Não se deve­ram a questões técnicas ou meramente financeiras. Assentaram em diferentes formas de ver e de encarar o papel da UE na região em que se insere e no próprio mundo; assentaram em diferentes visões e diferentes entendimentos de muitos dos princípios em que assenta o próprio projeto comunitário europeu; assentaram em dife­rentes conceções de muitos valores historicamente associados à cultura e à civilização ocidentais.

Ou seja, e em síntese, divergências que estão muito para além das habituais clivagens políticas normais e naturais de se verificarem em sede do Conselho Europeu. Talvez, por isso mesmo, esta recente cimeira do Conselho Europeu tenha sido, por uma vez, verdadeiramente essencial e determinante para o futuro da União Europeia.

Não é suposto que a questão dos migrantes que buscam solo europeu se consiga resolver nos tempos mais próximos; mas também não se vê como poderá a União e os seus Estados-membros conviver com esse problema sem, relativamente ao mesmo, terem um mínimo entendimento comum.

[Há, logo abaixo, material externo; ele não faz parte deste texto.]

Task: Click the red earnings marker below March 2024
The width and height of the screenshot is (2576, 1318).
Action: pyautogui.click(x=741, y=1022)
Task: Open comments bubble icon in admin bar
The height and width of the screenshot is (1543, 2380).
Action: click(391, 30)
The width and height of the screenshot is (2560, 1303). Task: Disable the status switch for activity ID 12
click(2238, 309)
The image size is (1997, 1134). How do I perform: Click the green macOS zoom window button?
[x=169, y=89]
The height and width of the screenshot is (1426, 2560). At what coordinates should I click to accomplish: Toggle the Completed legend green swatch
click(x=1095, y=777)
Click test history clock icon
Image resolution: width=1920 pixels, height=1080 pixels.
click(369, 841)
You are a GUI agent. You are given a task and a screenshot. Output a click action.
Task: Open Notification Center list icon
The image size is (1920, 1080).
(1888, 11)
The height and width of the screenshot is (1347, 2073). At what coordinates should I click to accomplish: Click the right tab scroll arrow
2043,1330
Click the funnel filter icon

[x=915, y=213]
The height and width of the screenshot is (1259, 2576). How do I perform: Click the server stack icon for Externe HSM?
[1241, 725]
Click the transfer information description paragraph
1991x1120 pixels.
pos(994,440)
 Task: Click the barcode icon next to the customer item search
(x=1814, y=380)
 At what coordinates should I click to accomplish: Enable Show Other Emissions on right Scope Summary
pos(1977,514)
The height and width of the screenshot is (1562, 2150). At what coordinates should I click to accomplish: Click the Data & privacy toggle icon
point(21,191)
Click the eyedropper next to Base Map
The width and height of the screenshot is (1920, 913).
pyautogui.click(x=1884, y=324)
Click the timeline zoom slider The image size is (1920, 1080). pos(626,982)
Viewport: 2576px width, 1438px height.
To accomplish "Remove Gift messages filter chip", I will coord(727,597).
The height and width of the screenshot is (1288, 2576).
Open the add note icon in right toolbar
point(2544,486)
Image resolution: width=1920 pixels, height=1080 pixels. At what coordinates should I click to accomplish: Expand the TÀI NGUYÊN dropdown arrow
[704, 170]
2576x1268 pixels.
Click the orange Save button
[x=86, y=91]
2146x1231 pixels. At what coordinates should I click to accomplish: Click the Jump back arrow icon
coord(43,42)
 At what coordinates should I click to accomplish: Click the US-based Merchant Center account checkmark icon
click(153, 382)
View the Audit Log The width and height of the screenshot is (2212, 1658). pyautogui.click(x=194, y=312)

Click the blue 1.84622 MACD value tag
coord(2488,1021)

A notícia, recente, da possível demissão do ministro do interior alemão (CSU) em oposição às políticas de Merkel relativamente ao tema das migrações é outro indicador da importância e relevância do tema para o futuro da Europa e dos europeus.

A chegada às esferas do poder, em diferentes Estados-membros, de movimentos populistas e extremistas, de esquerda ou de direita, acaba por ser a razão mediata que determina o espoletar desta nova e anunciada situação de crise por que passa a Europa da União. Assim, será também ao nível estadual que essa crise anunciada se poderá resolver. E pensar que será ao nível do Conselho Europeu que se encontrarão diferentes e milagrosas soluções para a mesma é pura miragem e ficção.

Mas reconduzir essa solução para o nível estadual obriga-nos, em última instância, em reconduzir a sua solução para as mãos dos eleitorados dos Estados-membros. Dos cidadãos europeus. E enquanto estes não sentirem, efectivamente, o projeto europeu e não se sentirem partícipes desse mesmo projeto, nenhuma solução consistente e sustentável poderá ser encontrada.

E esse é o desafio que a União tem pela frente: saber sensibilizar os cidadãos europeus para as suas causas e para os seus desafios. Enquanto esse trabalho, hercúleo e gigantesco, estiver por fazer, o destino da União estará traçado: arrastar-se de crise em crise. Até à crise final. Que fatal e infelizmente acabará por chegar.